Mano con pluma firmando

El Parlamento italiano aceptó, después de una ardua lucha, las uniones civiles de parejas del mismo sexo apenas el pasado mes de mayo. Si bien se estima que unas 10,000 parejas se han unido bajo esta figura, que no es matrimonio, hay muy poca información respecto de trascendentes consecuencias legales que existen al unir sus apellidos y de las que el legislativo no fue previsor.

En la forma de llenado de la unión civil, las parejas del mismo sexo deben señalar si optan por el apellido de uno de los miembros o si deciden unir ambos apellidos. Si deciden esta última opción, que es tan sencilla como poner una palomita en una casilla, los problemas legales que tienen en el futuro son importantes puesto que conforme a la legislación italiana vigente equivale a un cambio de nombre.

La ley en Italia es muy rigurosa respecto del cambio de nombre y solo se permite si hay riesgos personales, como el estar bajo un programa de protección de testigos, si ha habido cambio de género o si el nombre que se tiene resulta muy humillante o vergonzoso.

Al considerarse que uniendo los dos apellidos hay un cambio de nombre, el número de identificación fiscal de las personas cambia, lo que significa a su vez que tengan que tramitar nuevos pasaportes, nuevas tarjetas de identificación, nuevos contratos de seguro y tramitar nuevamente sus beneficios sociales. Además, hay un impacto en el pago de su salario y prestaciones laborales y quienes son padres se encuentran con la novedad de que sus hijos tienen un apellido diferente.

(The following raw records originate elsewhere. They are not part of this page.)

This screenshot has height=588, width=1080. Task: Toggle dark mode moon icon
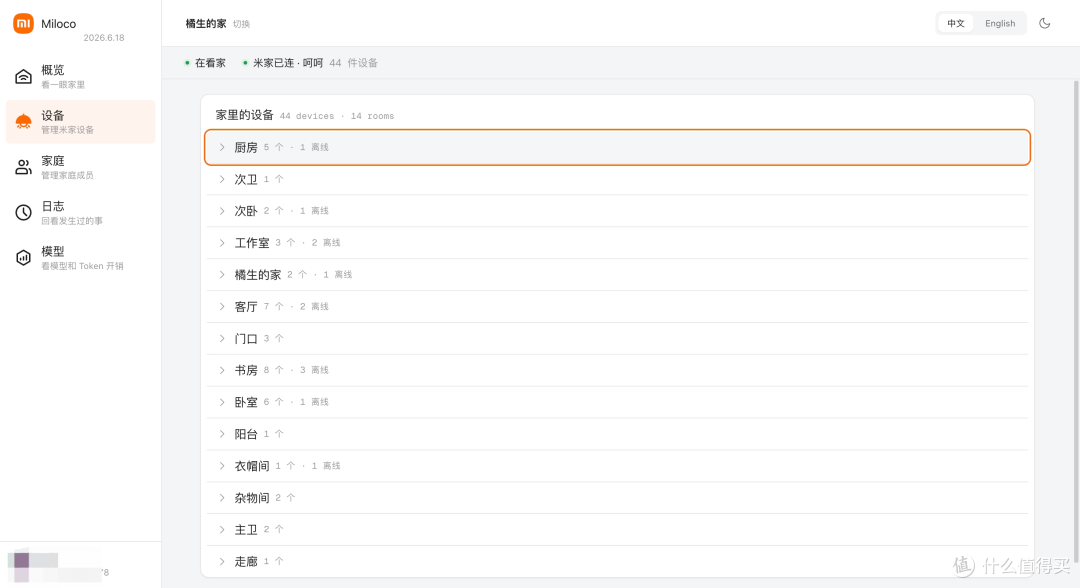click(1044, 23)
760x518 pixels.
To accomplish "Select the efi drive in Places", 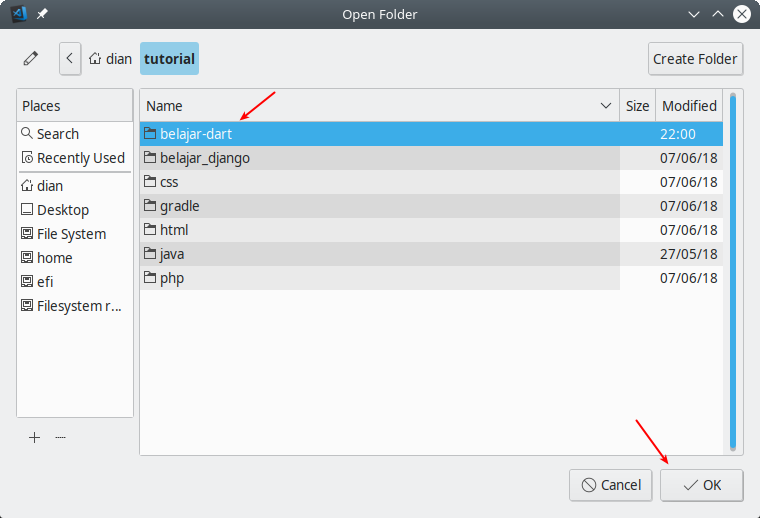I will pyautogui.click(x=44, y=282).
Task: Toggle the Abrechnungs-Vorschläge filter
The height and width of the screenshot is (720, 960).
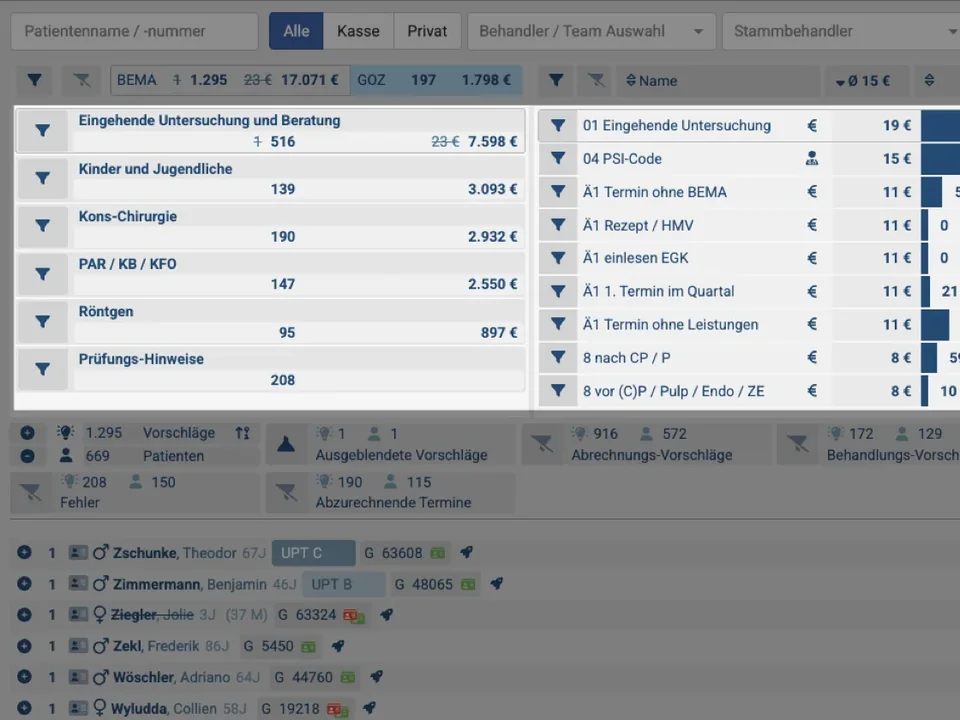Action: coord(542,444)
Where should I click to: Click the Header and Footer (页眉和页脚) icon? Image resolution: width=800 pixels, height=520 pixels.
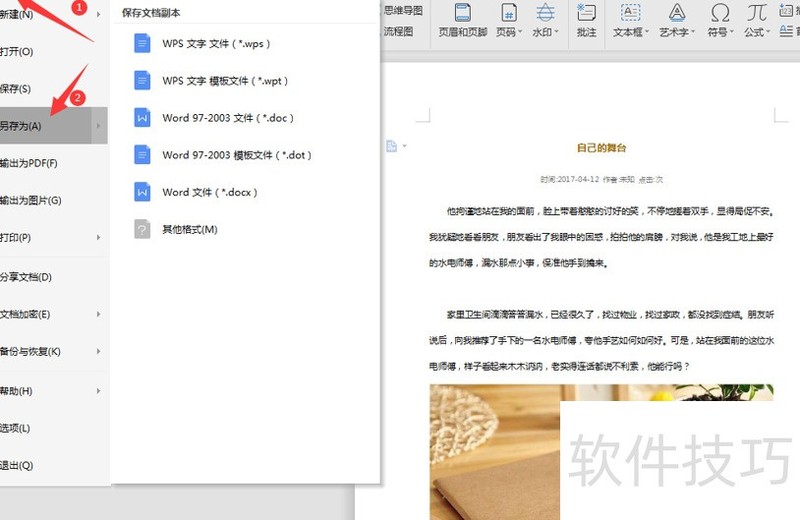(463, 13)
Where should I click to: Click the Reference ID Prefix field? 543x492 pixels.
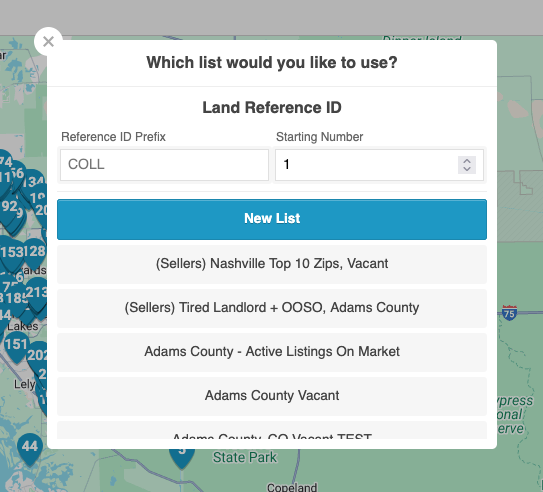pyautogui.click(x=164, y=165)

“El gobierno italiano debe ofrecer claridad cuando el decreto sea emitido. Por ahora, aquellos en una unión civil deben asegurarse de no pedir que les cambien el nombre”, declaró Silvana Casassa de la organización LGBT Famiglie Arcobaleno (Familias Arcoíris). “Y que piensen que, si nos hubieran concedido el derecho de contraer matrimonio, todo esto hubiera sido mucho más sencillo”, añadió la activista.

Sobre este tema, la iglesia católica, principal opositora del matrimonio igualitario, se manifestó en un artículo publicado en el periódico católico Bussola Quotidiana. “Debemos recordar que el apellido de la pareja es una decisión opcional. Las personas están llorando por un problema que se ocasionan a sí mismas”.

Sin embargo, se trata de un problema que no enfrentan las parejas heterosexuales que contraen matrimonio y que fácilmente pueden optar por combinar sus apellidos sin las consecuencias legales antes señaladas. En sus casos el nuevo apellido se adiciona a sus apellidos de solteros en los documentos de identidad y se ve como una adición y no como un cambio de nombre por lo que no acarrea las mencionadas complicaciones burocráticas.

En México, no llamar matrimonio a las uniones del mismo sexo, como plantean los opositores al matrimonio igualitario, también tendría consecuencias legales principalmente en materia de derechos de seguridad social que solo se conceden al cónyuge o concubino/a.